Bonjour ! Tiphaine Gardon, une Niçoise de 28 ans – bien que je soupçonne qu’il y ait une erreur dans les calculs. Je suis un mélange de passions et d’expériences, mais avant tout, je suis artiste. Mon parcours m’a permis de toucher à des univers variés, toujours guidée par l’envie d’exprimer, de créer et de partager.

Comment avez-vous découvert votre passion pour le théâtre ? Y a-t-il eu un moment déclencheur ?
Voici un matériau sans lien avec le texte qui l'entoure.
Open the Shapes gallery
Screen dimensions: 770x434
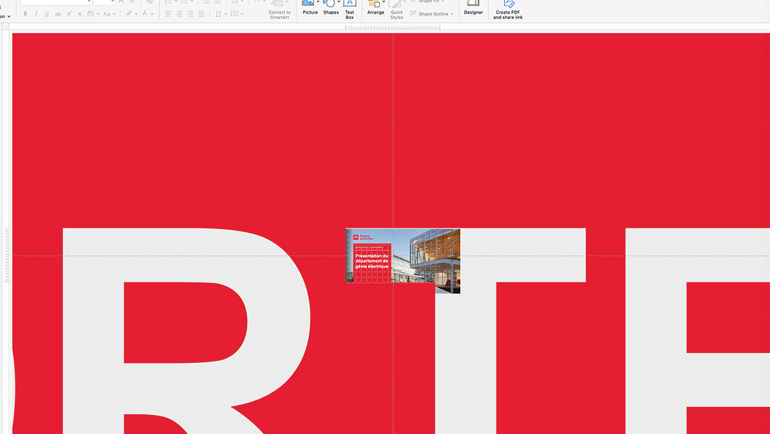[330, 7]
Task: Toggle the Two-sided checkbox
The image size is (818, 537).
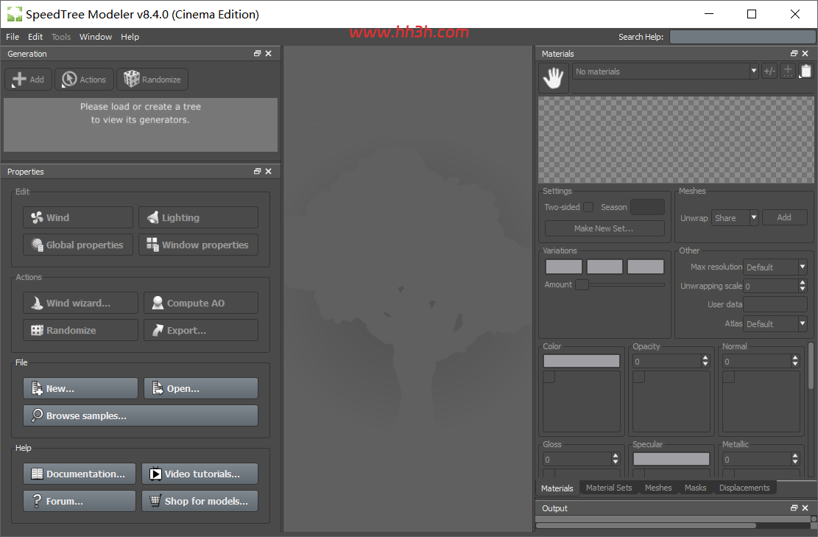Action: tap(588, 207)
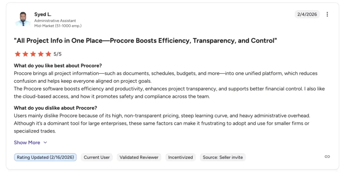
Task: Select the Incentivized tag
Action: point(180,157)
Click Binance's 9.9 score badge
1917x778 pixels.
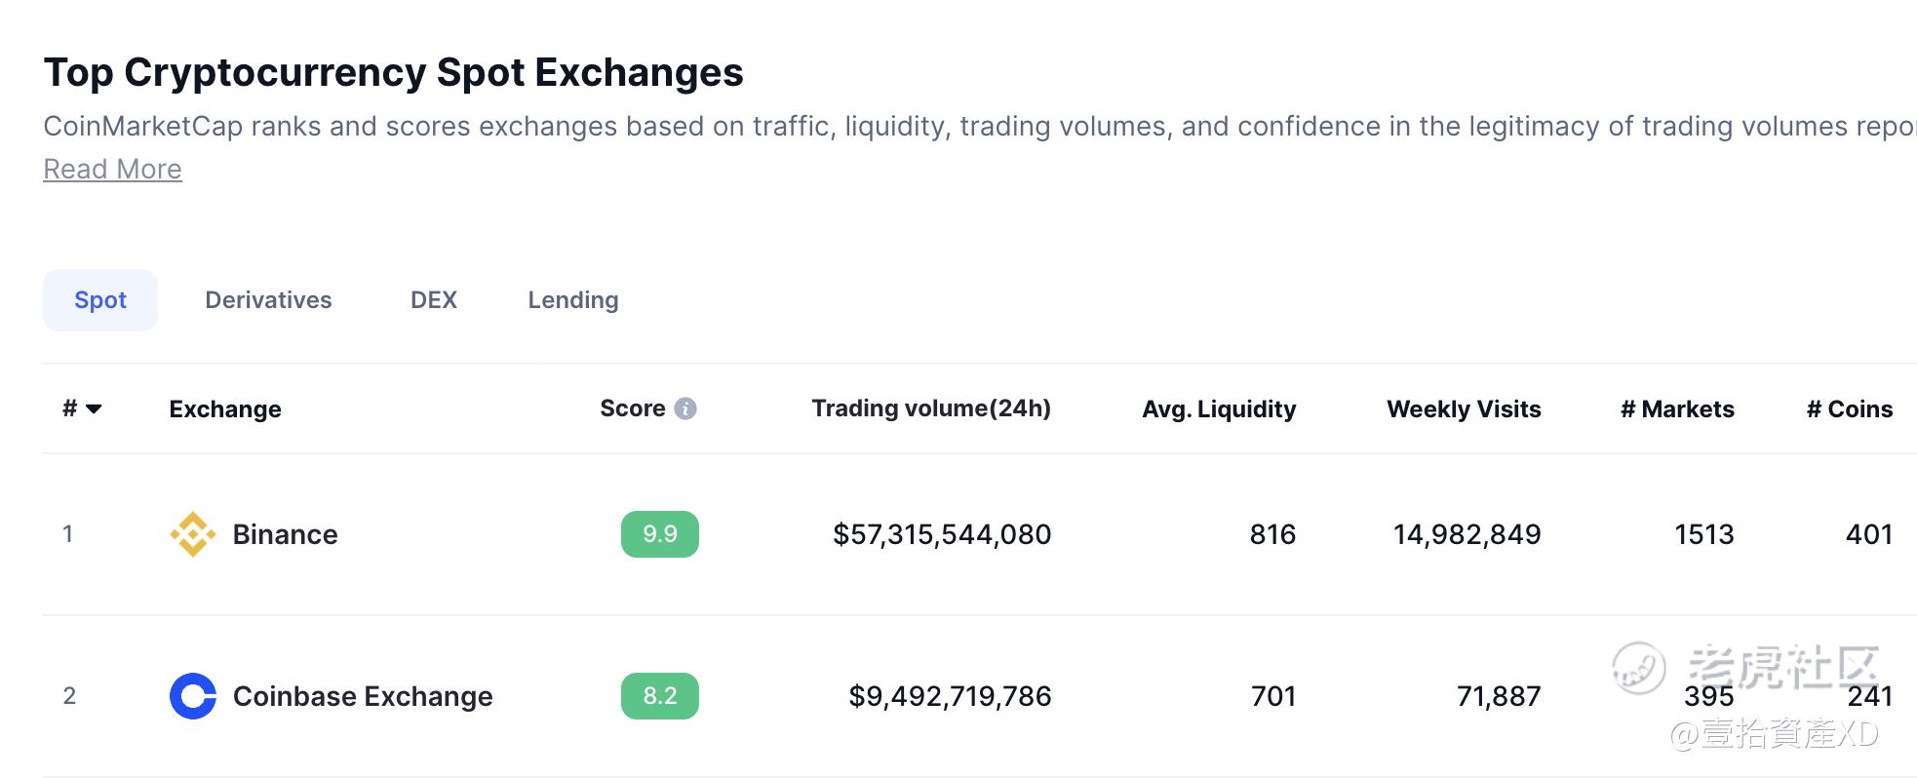click(660, 534)
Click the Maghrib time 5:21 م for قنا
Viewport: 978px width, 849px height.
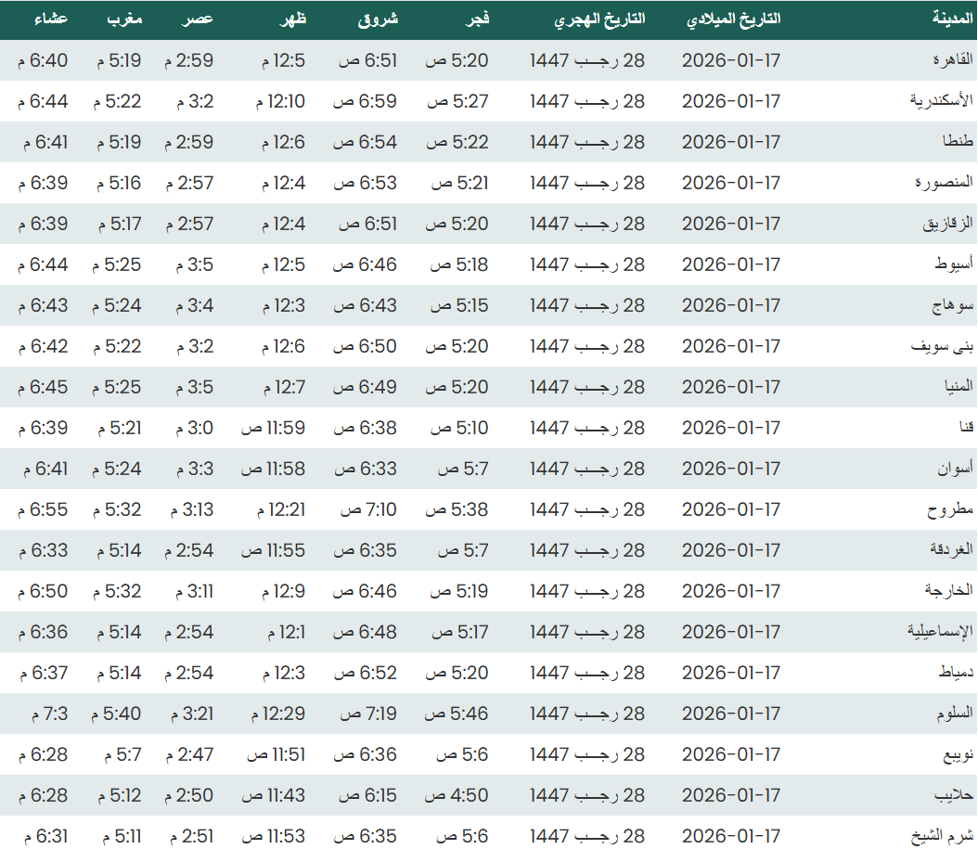(118, 428)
Mon parcours a été marqué par des explorations variées : psychologie, arts appliqués, esthétique... Autant de domaines qui ont éveillé ma curiosité sans jamais rivaliser avec cette passion pour le théâtre, qui me trottait dans la tête depuis l’enfance.

J’ai débuté à l’âge de 10 ans, décrochant mon premier rôle féminin dans une adaptation d’Ulysse organisée par mon collège, où j’interprétais Athéna. C’était ma première expérience sur scène, et je m’y suis investie corps et âme, jusqu’à fabriquer mes propres accessoires. Une anecdote mémorable reste ce casque en carton, un peu trop grand, qui tombait sur mes yeux. Finalement, ma professeure a décidé de m’attribuer celui de ma camarade avec qui j’étais en concurrence pour le rôle... Une petite victoire un peu maladroite, mais si marquante !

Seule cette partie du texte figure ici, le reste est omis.